> Раздел документа:
Но если такова была действительность, то почему не видел ее ван Эйк? Он хорошо знал свет, жил в нем, занимая, вероятно, довольно высокое положение как художник и камердинер Иоанна Баварского, а потом и Филиппа Доброго, в самом сердце этого общества, более блестящего, чем королевский двор. И если маленькие принцессы на самом деле были такими, как у Мемлинга, то как случилось, что ван Эйк не дал нам никакого представления о тонких, привлекательных и прекрасных их чертах? Почему он хорошо, видел только мужчин? Откуда эта сила, коренастость, грубость, даже уродливость – стоило ему только перейти от мужских черт к женским? Почему не приукрасил он сколько-нибудь заметно «Еву» своего брата Хуберта? Почему так мало пристойности в фигурах, написанных в верхней части «Мифа об агнце», тогда как у Мемлинга все прелестно, изысканно, целомудренно, всюду красивые женщины с видом святых, с прекрасным, чистым челом, с прозрачными висками и губами без единой складки? Нежное сияние невинности, обаяние, окутывающее ангельскую чистоту, тихое и кроткое блаженство, затаенный внутренний экстаз. Какая небесная благодать снизошла на этого молодого солдата, а может быть, богатого бюргера, и смягчила его душу, осветила его взор, воспитала вкус, открыв ему новые перспективы как в мире физическом, так и в мире духовном?
Мужчины в картинах Мемлинга не столь озарены небесным вдохновением, как его женщины, но и они совсем непохожи на мужчин ван Эйка. Это кроткие и грустные существа, с несколько удлиненным телом, медным цветом лица, прямым носом, редкой пушистой бородой и задумчивым взглядом. В них меньше страсти, но тот же пыл. Мускулы их менее подвижны и менее сильны, но в их лицах есть какая-то значительность и искушенность, что придает им вид людей, которые страдали и мыслили. Иоанн Креститель со своей прекрасной евангельской головой, утопающей в полутени и написанной с бархатной мягкостью, воплощает в себе все черты мужского типа, рожденного мыслью Мемлинга. То же следует сказать и о донаторе с лицом Христа и остроконечной бородой. Заметьте (и на это я обращаю особое внимание), что все святые – мужчины и женщины, – изображенные художником, несомненно, портреты живых людей.

> Раздел данных:
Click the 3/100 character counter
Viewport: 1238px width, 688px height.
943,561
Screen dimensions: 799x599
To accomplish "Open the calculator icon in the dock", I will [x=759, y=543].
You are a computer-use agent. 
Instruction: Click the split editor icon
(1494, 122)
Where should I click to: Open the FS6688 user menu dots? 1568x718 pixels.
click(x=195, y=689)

==

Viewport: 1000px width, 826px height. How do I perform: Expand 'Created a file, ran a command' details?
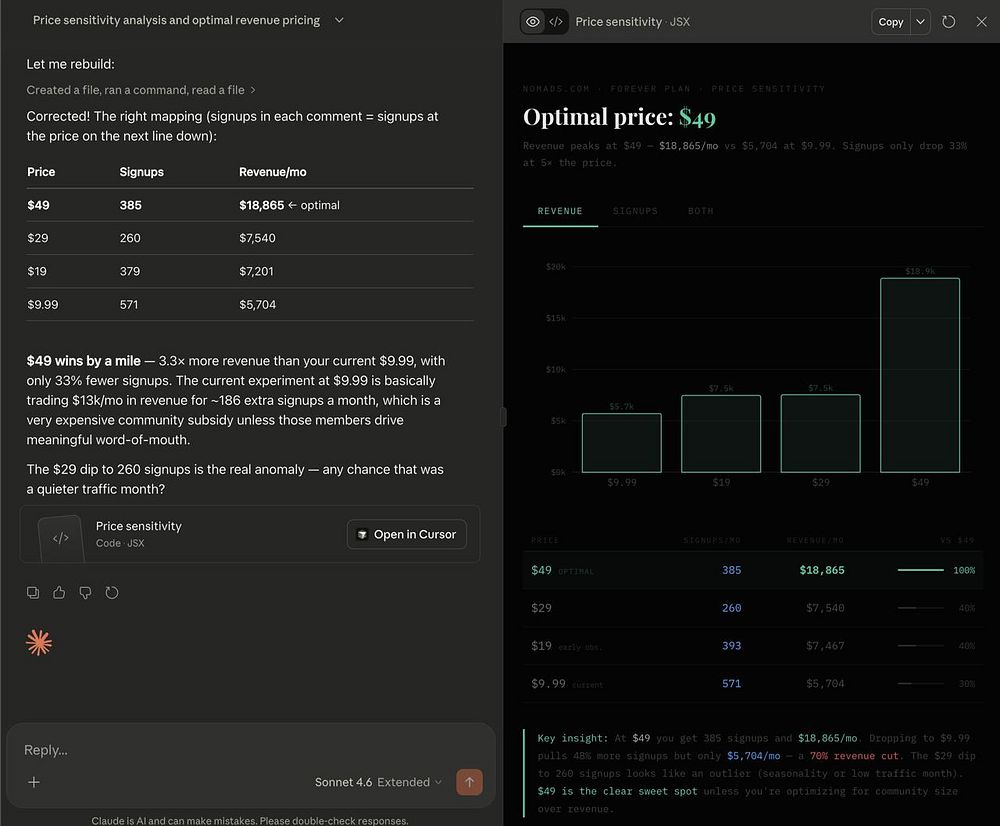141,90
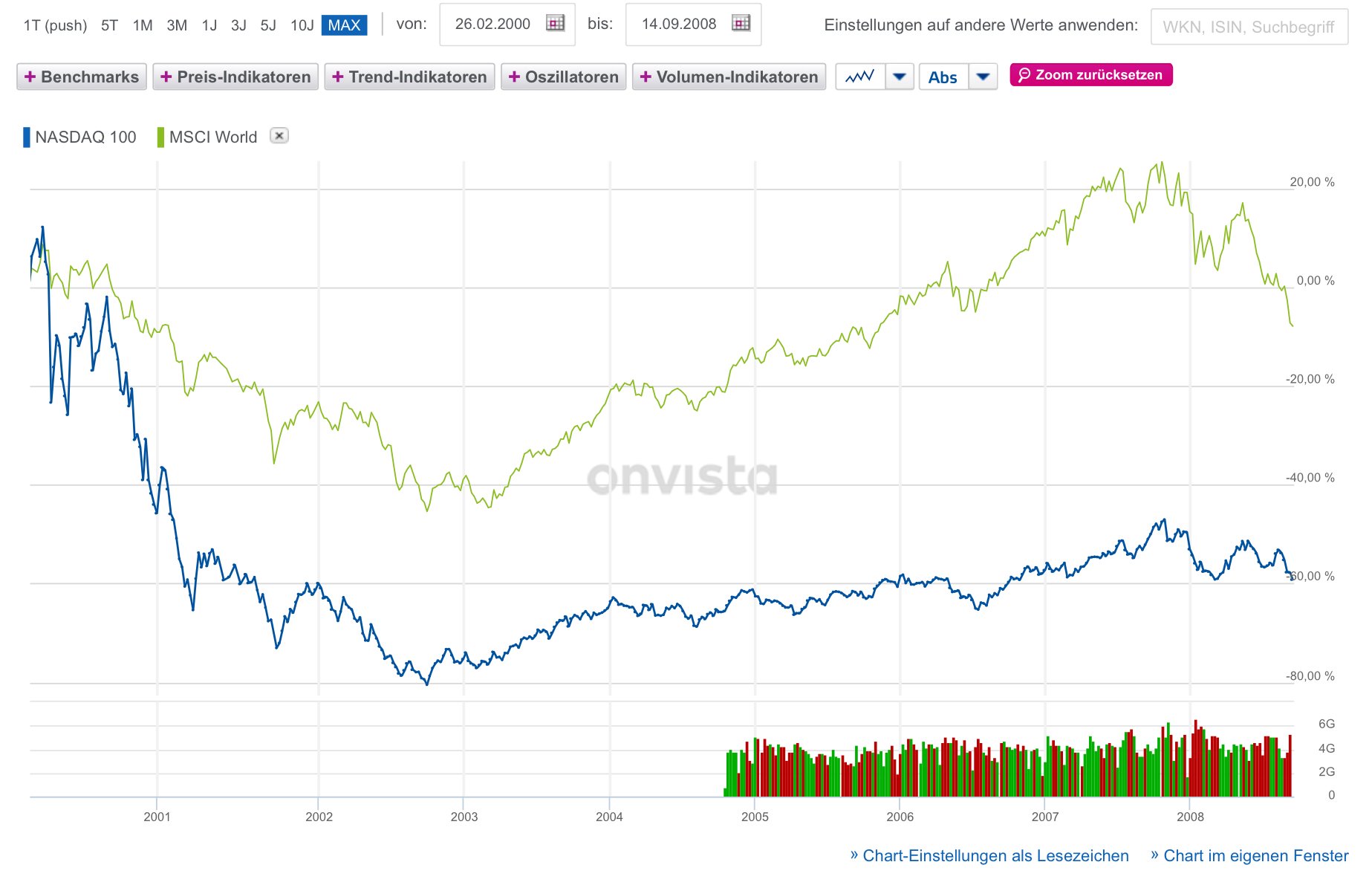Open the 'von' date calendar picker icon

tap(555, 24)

> Что требуется:
1/ Ответьте по отрывку о живописи Мемлинга и ван Эйка на три вопроса:
(а) Чьим камердинером был ван Эйк до Филиппа Доброго?
(б) Какой цвет лица у мужчин на картинах Мемлинга?
(в) С каким лицом и какой бородой изображен донатор?
2/ Продолжите отрывок о живописи Мемлинга и ван Эйка, начав сразу после его последнего предложения.

> Ожидаемые ответы:
1/
(а) Иоанна Баварского.
(б) Медный.
(в) С лицом Христа и остроконечной бородой.

2/
И все это живет глубокой, ясной, сосредоточенной жизнью. В этом столь человечном искусстве нет никаких следов мерзостей и жестокостей того времени. Вглядитесь в произведения этого художника, который, каков бы ни был образ его жизни, должен был хорошо знать свой век; вы не наткнетесь ни на одну из тех трагических сцен, какие так любили изображать после него: ни четвертований, ни кипящей смолы, ни отрубленных рук, ни голых тел, с которых сдирают кожу, ни зверских приговоров, ни судей-убийц, ни палачей. Это может появиться разве что как эпизод жития, деталь. «Мученичество св. Ипполита» – картина, находящаяся в соборе в Брюгге и ранее приписывавшаяся Мемлингу, в действительности принадлежит кисти Дирка Баутса или Герарда Давида. Старинные трогательные легенды – св. Урсула, св. Христофор, мадонны, христовы невесты, верующие священники, святые, заставляющие уверовать в себя, странствующий пилигрим, в котором узнаешь самого художника, – таковы персонажи Мемлинга. И во всем этом – вера, чистота, невинность, граничащая с чудом, а также мистическое чувство, которое не столько проявляется, сколько сквозит, источает аромат, но не придает никакой аффектации формам. Это – христианское искусство, освобожденное от всякой примеси языческих представлений. Если Мемлинг и ускользает от влияний своего века, то он забывает и другие века. У него собственный идеал. Может быть, он возвещает Беллини, Боттичелли, Перуджино, но не Леонардо, не Луини, не тосканцев или римлян Высокого Возрождения. У него нет ни Иоанна Крестителя, похожего на Вакха, ни Мадонны или св. Елизаветы со странной языческой улыбкой Джоконды, ни пророков, похожих на античных мыслителей и философски отождествляемых с сивиллами, ни мифов, ни глубоких символов. Нам не нужно никаких особо ученых толкований для объяснения этого искреннего искусства, полного глубокой веры и неведения. Мемлинг говорит то, что хочет сказать с искренностью человека, простого умом и сердцем, с непосредственностью ребенка. Он пишет то, перед чем преклоняется, во что верит, пишет так, как в это верит. Он углубляется в свой внутренний мир, замыкается в нем, изливает свое сердце. Ничто из внешнего мира не проникает в это святилище душ, обретших полное успокоение, – ни дела, ни мысли, ни слова, ничто из того, что можно увидеть в мире.
Представьте себе среди ужасов века ангельское, идеально тихое и укрытое убежище, где страсти смолкают, где все мятежное стихает, где молятся, поклоняются, где преображается все – и моральные и физические уродства, где рождаются новые чувства, где, как лилии, распускаются небывалая нежность, наивность и кротость, – и вы будете иметь представление об исключительной душе Мемлинга и о чуде, какое совершает он в своих картинах.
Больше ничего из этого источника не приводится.